**YOUR ASSIGNMENT:**
Take the line with "The image size is (1176, 1023)." as the first line and the last line of the data as the final one. Write out those lines exactly, and no others.

**INPUT MATERIAL:**
□ □ □

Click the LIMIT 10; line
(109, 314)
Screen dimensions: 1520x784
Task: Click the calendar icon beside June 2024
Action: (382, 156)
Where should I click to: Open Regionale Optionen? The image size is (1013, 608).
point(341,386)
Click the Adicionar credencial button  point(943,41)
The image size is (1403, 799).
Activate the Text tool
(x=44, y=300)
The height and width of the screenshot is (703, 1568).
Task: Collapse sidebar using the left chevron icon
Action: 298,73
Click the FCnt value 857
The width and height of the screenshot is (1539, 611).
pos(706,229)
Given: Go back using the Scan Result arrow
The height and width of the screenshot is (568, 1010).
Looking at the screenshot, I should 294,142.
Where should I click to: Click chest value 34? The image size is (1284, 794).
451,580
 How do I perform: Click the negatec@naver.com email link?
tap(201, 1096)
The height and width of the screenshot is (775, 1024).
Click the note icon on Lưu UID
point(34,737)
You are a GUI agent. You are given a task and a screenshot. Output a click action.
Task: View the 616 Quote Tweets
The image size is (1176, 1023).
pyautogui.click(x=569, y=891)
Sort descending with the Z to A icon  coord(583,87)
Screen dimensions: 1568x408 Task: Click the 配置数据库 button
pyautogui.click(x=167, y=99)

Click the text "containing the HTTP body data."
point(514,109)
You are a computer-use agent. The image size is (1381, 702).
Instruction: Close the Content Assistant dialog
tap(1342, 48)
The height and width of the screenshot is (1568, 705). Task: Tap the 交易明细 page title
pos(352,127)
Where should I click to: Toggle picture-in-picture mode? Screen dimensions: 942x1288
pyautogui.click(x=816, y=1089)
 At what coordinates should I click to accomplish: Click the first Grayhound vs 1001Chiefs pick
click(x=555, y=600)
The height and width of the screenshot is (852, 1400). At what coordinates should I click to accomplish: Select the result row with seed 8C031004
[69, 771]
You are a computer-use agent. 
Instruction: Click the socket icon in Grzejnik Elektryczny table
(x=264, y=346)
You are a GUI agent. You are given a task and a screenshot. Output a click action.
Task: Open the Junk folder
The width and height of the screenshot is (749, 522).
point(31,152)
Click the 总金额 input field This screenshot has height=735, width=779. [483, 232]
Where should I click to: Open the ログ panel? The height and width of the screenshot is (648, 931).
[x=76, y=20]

□ □ □

**RESPONSE TO THE EXERCISE:**
The image size is (1176, 1023).
pyautogui.click(x=569, y=891)
Sort descending with the Z to A icon  coord(583,87)
Screen dimensions: 1568x408 Task: Click the 配置数据库 button
pyautogui.click(x=167, y=99)

Click the text "containing the HTTP body data."
point(514,109)
You are a computer-use agent. The image size is (1381, 702).
Instruction: Close the Content Assistant dialog
tap(1342, 48)
The height and width of the screenshot is (1568, 705). Task: Tap the 交易明细 page title
pos(352,127)
Where should I click to: Toggle picture-in-picture mode? Screen dimensions: 942x1288
pyautogui.click(x=816, y=1089)
 At what coordinates should I click to accomplish: Click the first Grayhound vs 1001Chiefs pick
click(x=555, y=600)
The height and width of the screenshot is (852, 1400). At what coordinates should I click to accomplish: Select the result row with seed 8C031004
[69, 771]
You are a computer-use agent. 
Instruction: Click the socket icon in Grzejnik Elektryczny table
(x=264, y=346)
You are a GUI agent. You are given a task and a screenshot. Output a click action.
Task: Open the Junk folder
The width and height of the screenshot is (749, 522).
point(31,152)
Click the 总金额 input field This screenshot has height=735, width=779. [483, 232]
Where should I click to: Open the ログ panel? The height and width of the screenshot is (648, 931).
[x=76, y=20]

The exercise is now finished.